MELINDA WAGNER: Trombone Concerto; Four Settings; Wick – var. performers – Bridge

MELINDA WAGNER: Trombone Concerto; Four Settings; Wick – Joseph Alessi, trombone/ New York Philharmonic/ Lorin Maazel, cond./ Christine Brandes, sop./ Laura Gilbert, flute/ Alan Kay, clarinet/ Curtis Macomber, violin/ Richard O’Neill, viola/ Fred Sherry, cello/ John Feeney, bass/ Stephen Gosling, p./ Karla Lemon, conductor/ Jayn Rosenfeld, flute/ Jean Kopperud, clarinet/ Linda Quan, violin/ Chris Finckel, cello/ Daniel Druckman, percussion/ New York New Music Ensemble/ Jeffrey Milarsky – Bridge Records 9345, 61:29 [Distr. by Albany] *****:

Melinda Wagner first hit the big-time charts with the appearance of her Flute Concerto, which garnered the Pulitzer Prize in 1999. Unfortunately for many, that prize proves about as career-killing as landing a role as a Bond girl, but with Wagner that has not happened, and her career has proceeded apace nicely, these fairly recent pieces (all post-2000) showing fine development in a number of genres.

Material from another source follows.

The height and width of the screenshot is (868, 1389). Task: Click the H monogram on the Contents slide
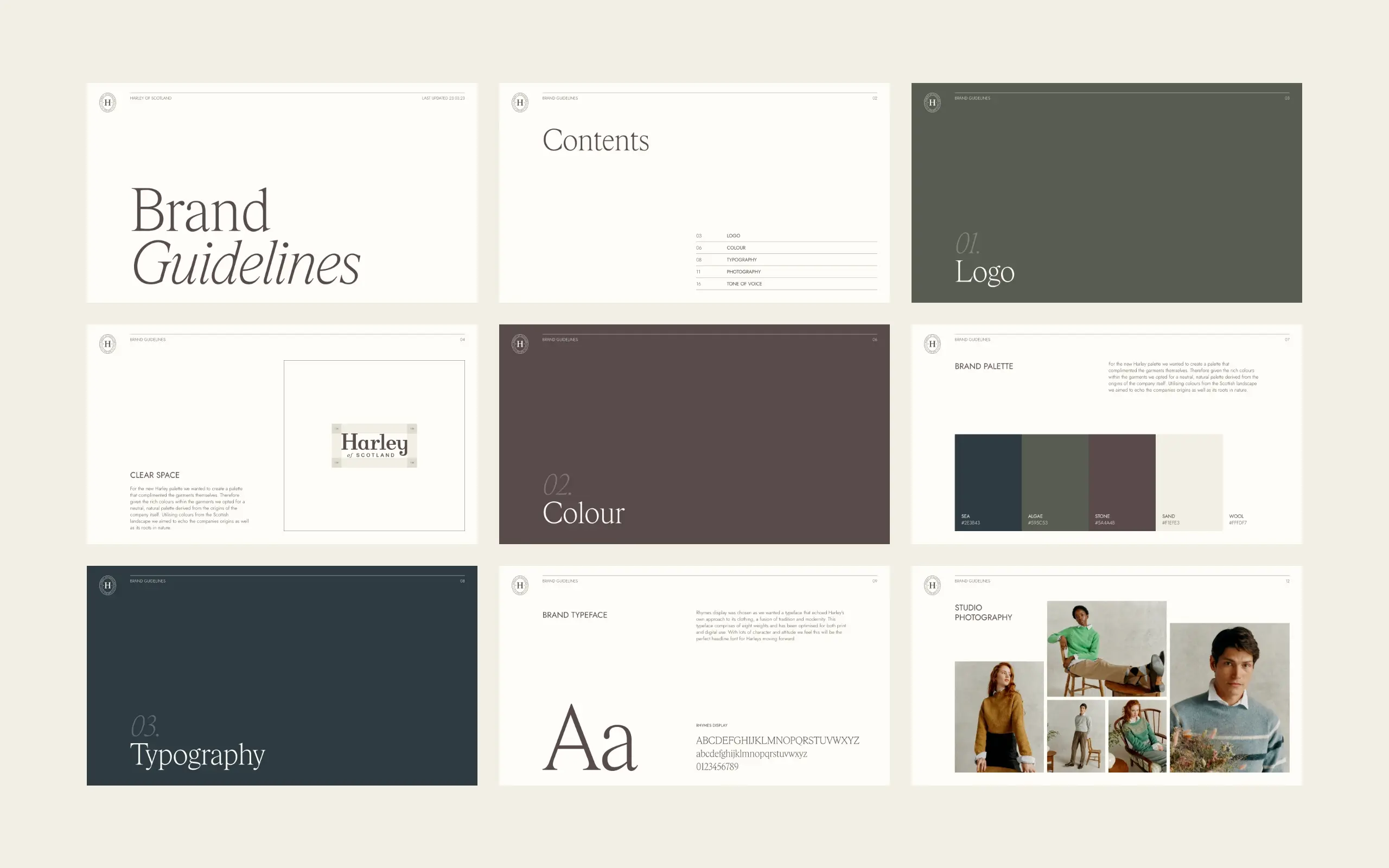(519, 103)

The big splash here is the Trombone Concerto, written for noted artist Joseph Alessi, and inspired during her time as Composer-in-Residence at the Bravo! Vail Valley Music Festival. She felt overwhelmed by the sight of the Rockies, and began to conceive of putting the nobility and power of the mountains into a concerto. But this work is far more than a concerto—I am not even sure the term fits, quite unlike her prize-winning Flute Concerto. There is not a concerted demonstration of trombone virtuosity (like you might hear when listening to Urbie Green playing jazz) but instead a powerful emotional presentation of the trombone’s innate power, subtlety, reserve, boldness, and dignity. Most of the time we don’t get this when listening to this instrument as most solo pieces simply like to blast away, and the instrument is generally reserved for specialty moments in orchestral writing. And though Wagner’s music is full of life and color in general, the latter aspect is never a “focus” of attention, rather something that exists because of the emotive power of the music and not vice-versa. The four movements of the work are titled “Satyr”, “Elemental Things”, an interlude, and “Catch”, but these words don’t in any way presage a tone poem of any kind, and I find them totally superfluous. Just listen to the logic and beauty of this piece, coupled with the accessible and integrated technique of the trombone, and you will hear one of the best wind concertos composed in quite a while (2006), and brilliantly performed by Alessi.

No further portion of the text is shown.